Vladimir_Nesov comments on How Well Does RL Scale?

Vladimir_Nesov 23 Oct 2025 1:56 UTC
2 points
0
In the long run, if (contribution to the quality of result from) RL scales slower than pretraining and both are used at a similar scale, that just means that RL doesn’t improve the overall speed of scaling (in the model quality with compute) compared to pretraining-only scaling, and it wouldn’t matter how much slower RL scaling is. But also, pretraining might face a scaling ceiling due to training data running out, while RL likely won’t, in which case slower scaling of RL predicts slower scaling overall compared to pretraining-only scaling, once pretraining can no longer be usefully scaled.
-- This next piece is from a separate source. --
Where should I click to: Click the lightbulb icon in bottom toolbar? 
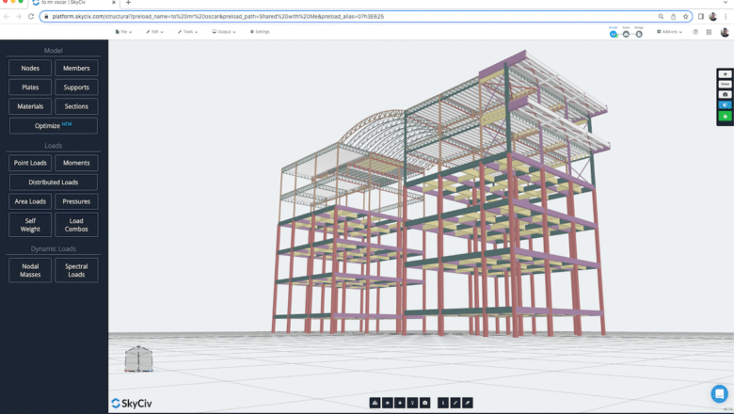tap(412, 403)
I would guess that RL will look more like a power of 1.5-2 worse than pretraining rather a power of 3 worse

There’s some compute optimal ratio of pretraining compute to RL compute (describing the tradeoff within a fixed budget of total compute or GPU-time), which depends on the amount of total compute. If usefulness of RL and pretraining scale differently, then that ratio will tend either up or down without bound (so that you’d want almost all compute to go to pretraining, or almost all compute to go to RL, if you have enough compute to extremize the ratio).

What matters in practice is then where that ratio is in the near future (at 1e26-1e29 FLOPs of total compute). Also, there’s going to be some lower bound where at least 10-30% will always be spent on either as long as they remain scalable and enable that much in some way, because they are doing different things and one of them will always have an outsized impact on some aspects of the resulting models. In particular, RL enables training in task-specific RL environments, giving models competence in things they just can’t learn from pretraining (on natural data), so there’s going to be a growing collection of RL environments that teach models more and more skills, which in practice might end up consuming the majority of the compute budget.
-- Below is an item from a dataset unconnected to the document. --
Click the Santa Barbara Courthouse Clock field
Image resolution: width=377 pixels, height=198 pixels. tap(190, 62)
So even if for capabilities usefully trainable with both pretraining and RL it turns out that allocating 5% to RL is compute optimal at 1e28 FLOPs, in practice 70% of compute (or GPU-time) might still go to RL, because the capabilities that are only trainable with RL end up being more important than doing a bit better on the capabilities trainable with either (by navigating the compute optimal tradeoff between the two). Also, natural text data for pretraining is running out (at around 1e27-1e28 FLOPs), while RL is likely to remain capable of making use of more compute, which also counts towards allocating more compute for RL training.
- Toby_Ord 23 Oct 2025 8:13 UTC
  3 points
  0
  Parent
  Yes, you would get an optimal allocation with non-zero amounts to each. A simple calculation suggests 1:2 ratio of RL-OOMs : Inference-OOMs. e.g. scaling up RL by 100x and inference by 10,000x. So it could easily lead to RL compute becoming an ever-smaller fraction of FLOPs. But there are additional complications from the fact that inference is a flow of costs and also increases with the number of users, while RL is a fixed cost.
  On the simple model and with my scaling numbers, the contribution of RL to capabilities (keeping token-use fixed) would be 20% — a 1:4 ratio with inference because half as many OOMs and half the effect per OOM.
  The main relevance of all this to me is that even if people keep doing RL, RL alone won’t contribute much to benchmark performance. I think it would need to 100,000x current total training compute to gain the equivalent of just 100x on pretraining in the early years. So if pre-training is slowing, AI companies lack any current method of effective compute scaling based solely around training compute and one-off costs.
  - Vladimir_Nesov 23 Oct 2025 18:22 UTC
    2 points
    0
    Parent
    RL can develop particular skills, and given that IMO has fallen this year, it’s unclear that further general capability improvement is essential at this point. If RL can help cobble together enough specialized skills to enable automated adaptation (where the AI itself will become able to prepare datasets or RL environments etc. for specific jobs or sources of tasks), that might be enough. If RL enables longer contexts that can serve the role of continual learning, that also might be enough. Currently, there is a lot of low hanging fruit, and little things continue to stack.
    
    So if pre-training is slowing, AI companies lack any current method of effective compute scaling based solely around training compute and one-off costs.
    
    It’s compute that’s slowing, not specifically pre-training, because the financing/industry can’t scale much longer. The costs of training were increasing about 6x every 2 years, resulting in 12x increase in training compute every 2 years in 2022-2026. Possibly another 2x on top of that every 2 years from adoption of reduced floating point precision in training, going from BF16 to FP8 and soon possibly to NVFP4 (likely it won’t go any further). A 1 GW system of 2026 costs an AI company about $10bn a year. There’s maybe 2-3 more years at this pace in principle, but more likely the slowdown will be gradually starting sooner, and then it’s Moore’s law (of price-performance) again, to the extent that it’s still real (which is somewhat unclear).